Posted by Martin Desruisseaux <ma...@geomatys.com>.
Hello César

Le 29/01/2018 à 19:25, César Martínez Izquierdo a écrit :

> I am evaluating using SIS as the basis for our CRS management
> libraries on gvSIG project (a desktop, Java-based GIS application).
>
Yes, we know gvSIG :-)


> Currently, we offer the user the opportunity to choose the
> transformation method when transforming coordinates from a source CRS
> to a target CRS involving different datums (for instance from
> EPSG:23030 to EPSG:4326). However, I don't find a clear way to get
> this information from SIS API. Ideally, I would expect a method like:
>
> Set<CoordinateOperation> ops = CRS.findOperations(source, target,
> context);
>
> but it obviously doesn't exist at the moment.
>
Actually something like that exists somewhere else.
'org.apache.sis.crs.CRS' is a convenience class targeting what look like
the most commonly used operations. For getting more flexibility, we need
to instantiate some more specific classes. The functionality you are
looking for is provided by the CoordinateOperationAuthorityFactory
interface:

http://www.geoapi.org/3.0/javadoc/org/opengis/referencing/operation/CoordinateOperationAuthorityFactory.html

To get an instance of this interface, you can use the following code:

    ServiceLoader.load(CoordinateOperationAuthorityFactory.class).findFirst():


> I have achieved a similar goal by diving a bit in the implementation
> and subclassing CoordinateOperationFinder and
> DefaultCoordinateOperationFactory (...snip...)
>
> - those classes have been designed to not being subclassed (declaring
> a lot of private or "friendly" methods) and I assume my implementation
> would be very sensitive to SIS version updates
>
The method declared public or protected should be okay; we try to keep
them stable. At the very least, they will not be removed without a
deprecation cycle. The fact that lot of methods are private is a
consequence of being careful about what we commit to keep stable.

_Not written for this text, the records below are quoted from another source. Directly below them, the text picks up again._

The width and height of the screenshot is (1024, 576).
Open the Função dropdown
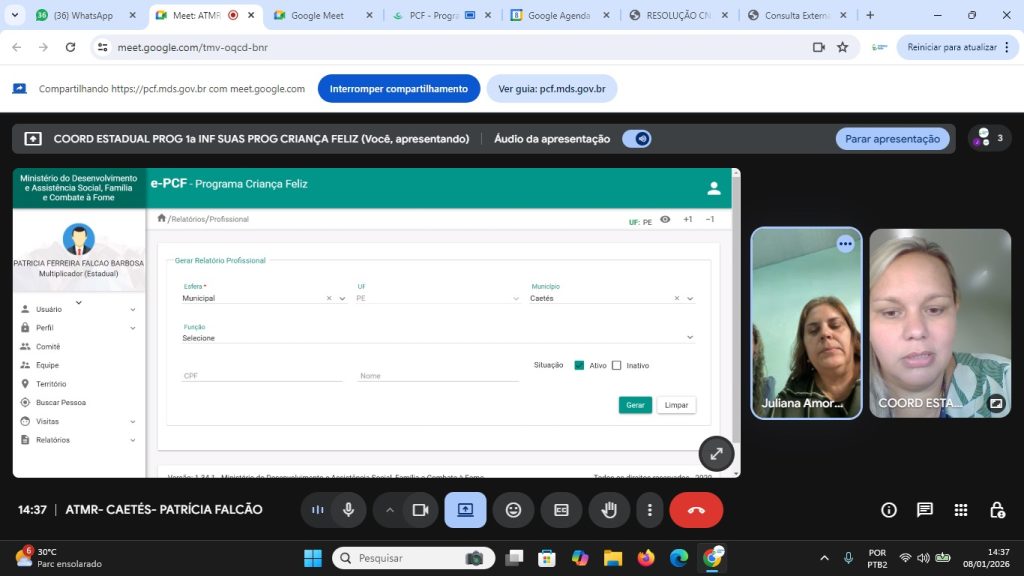click(x=437, y=338)
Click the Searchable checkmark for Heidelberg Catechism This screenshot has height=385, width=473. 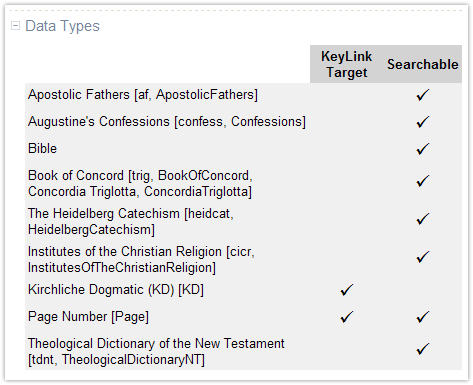pyautogui.click(x=423, y=219)
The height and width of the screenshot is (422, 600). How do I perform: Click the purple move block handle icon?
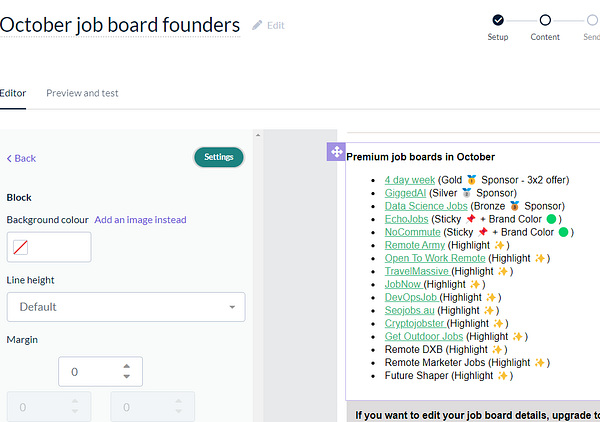point(336,152)
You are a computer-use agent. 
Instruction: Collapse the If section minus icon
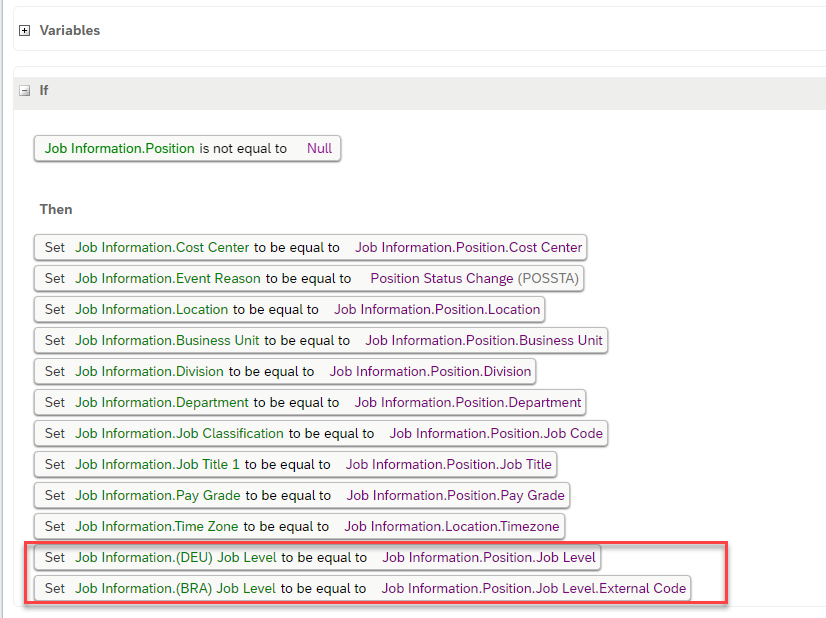pyautogui.click(x=24, y=91)

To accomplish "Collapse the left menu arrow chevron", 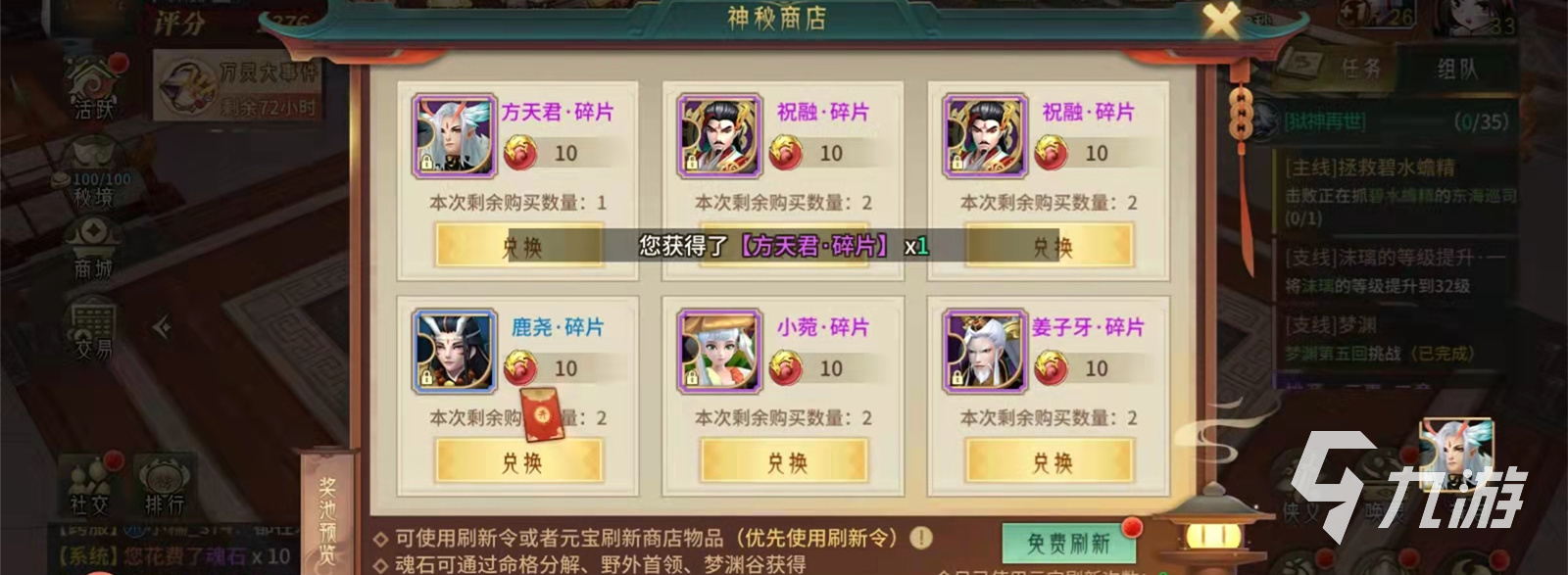I will click(163, 326).
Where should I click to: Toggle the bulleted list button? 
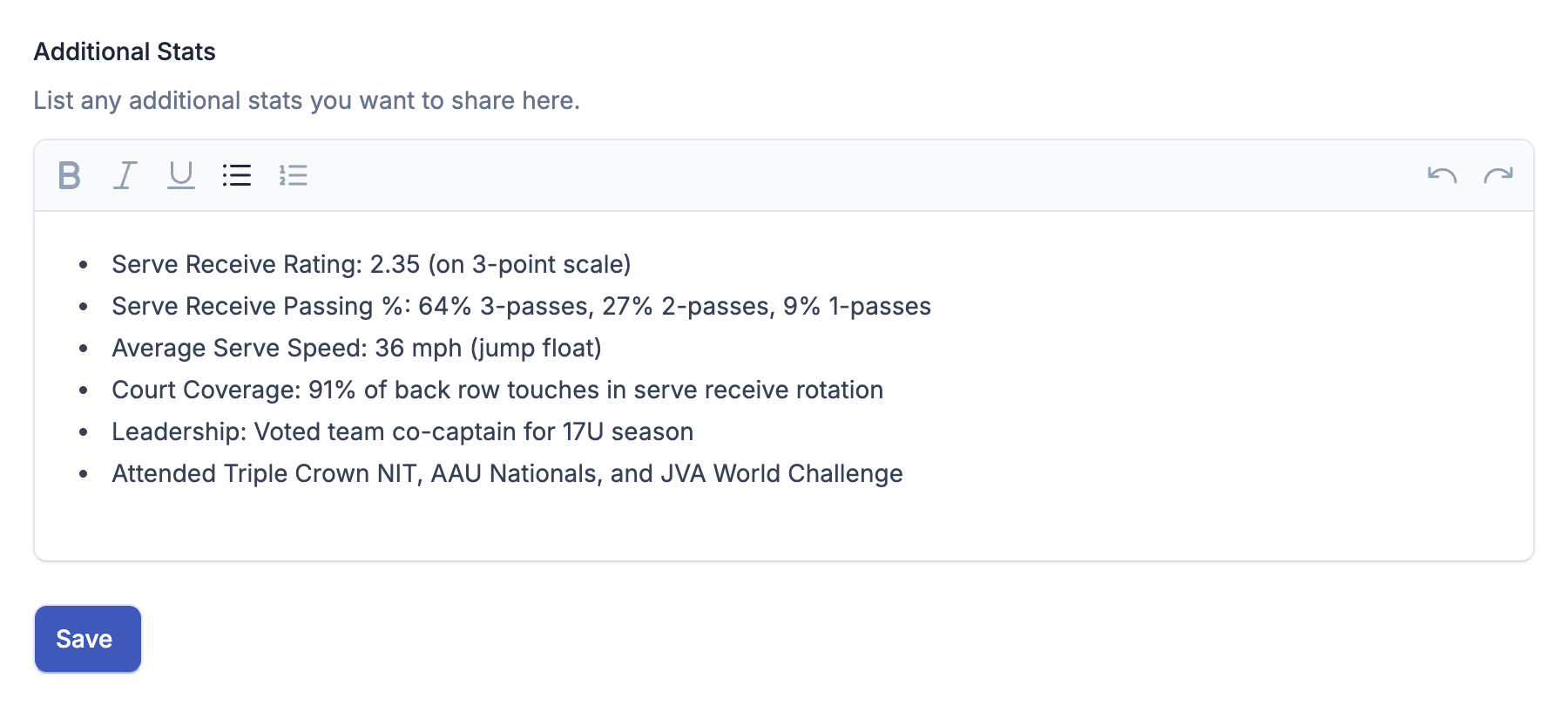coord(237,175)
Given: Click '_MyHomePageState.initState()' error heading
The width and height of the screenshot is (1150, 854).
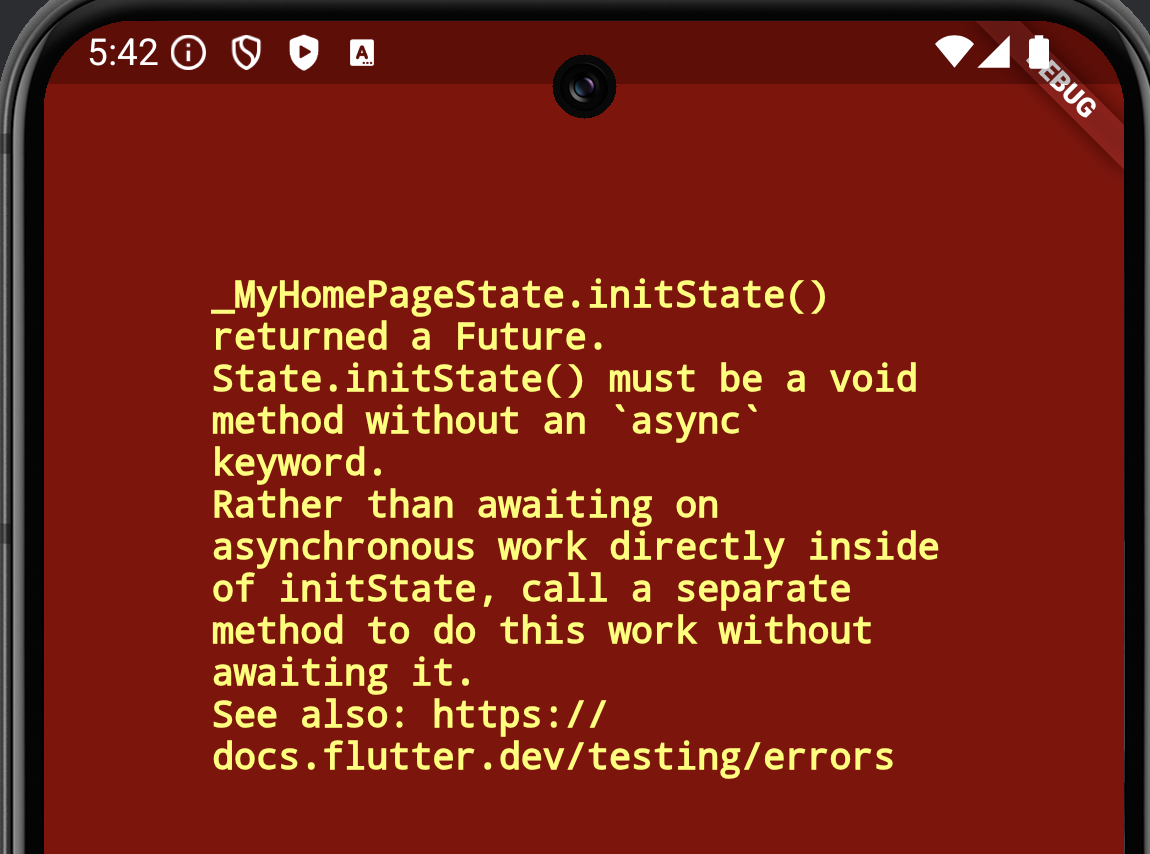Looking at the screenshot, I should click(519, 295).
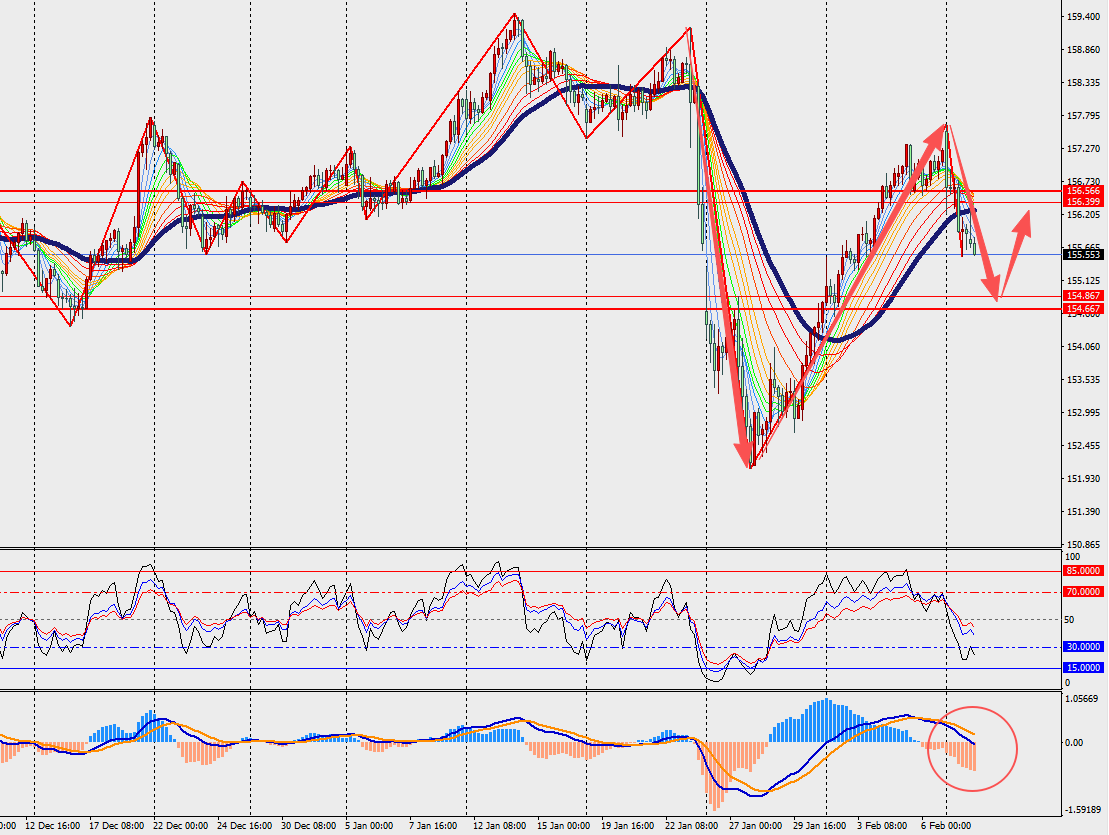1109x835 pixels.
Task: Select the 1.05669 MACD scale value
Action: (1084, 699)
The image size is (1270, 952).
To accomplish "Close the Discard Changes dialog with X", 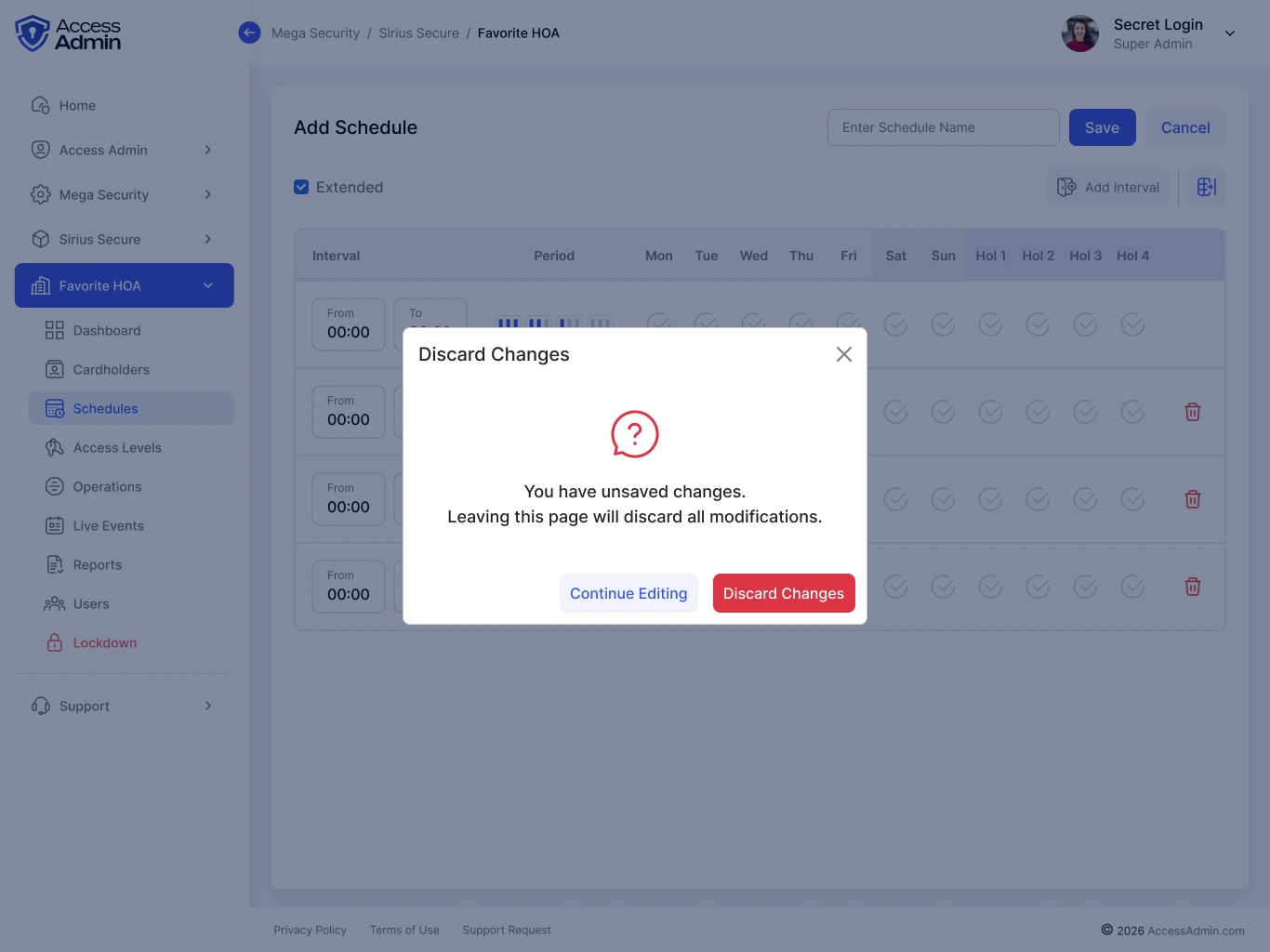I will point(844,354).
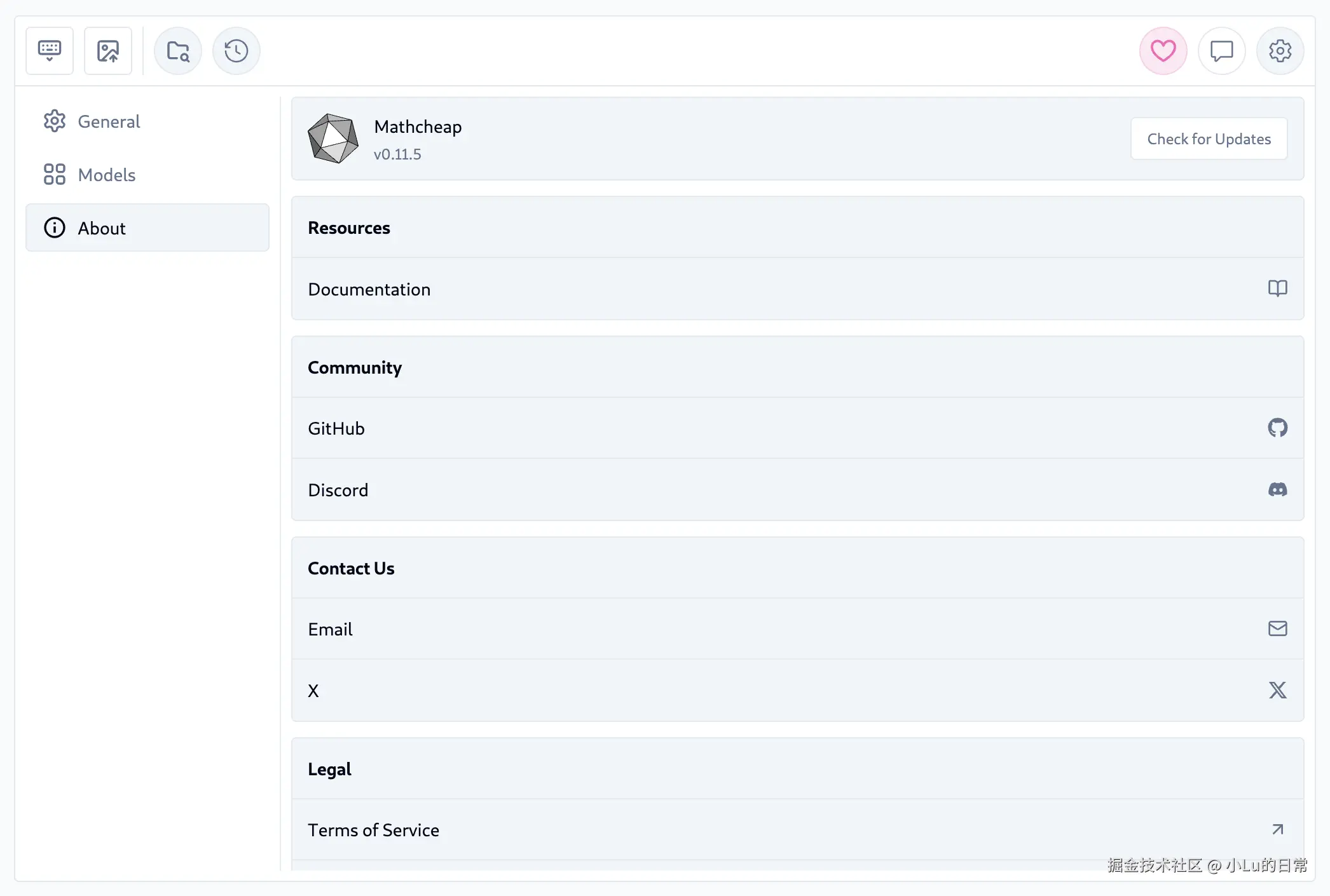Open the history clock icon
Viewport: 1330px width, 896px height.
tap(237, 51)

> - we loose the heuristics internally used by SIS to use the right
> concatenation pipeline (in the example: EPSG:23030 to EPSG:4230, then
> EPSG:4326). Which means that we would need to replicate those
> heuristics in our library to take into account all the different
> scenarios, as it is currently done by SIS internally.
>
Indeed, the proposed approach would list only operations explicitly
defined by EPSG, which usually include only transformation between two
GeographicCRS (not between ProjectedCRS). I presume that you need the
later too?


> However, I believe that CRS.findOperations would not be extremely hard
> to implement if done within Apache SIS library (instead of doing it
> externally). Do you think it would be feasible?
>
You mean in a way that list all transformations defined by EPSG even if
some CRS are ProjectedCRS? It would be possible. Current implementation
already iterates over all possibilities and apply some user-configurable
rules for selecting the "best" operation. Those rules are based on the
region of interest and desired accuracy.


> Would you be keen on accepting such contribution?
>
Of course :-) The work would basically be to replace the above-cited
filtering by a code storing visited operations in a list.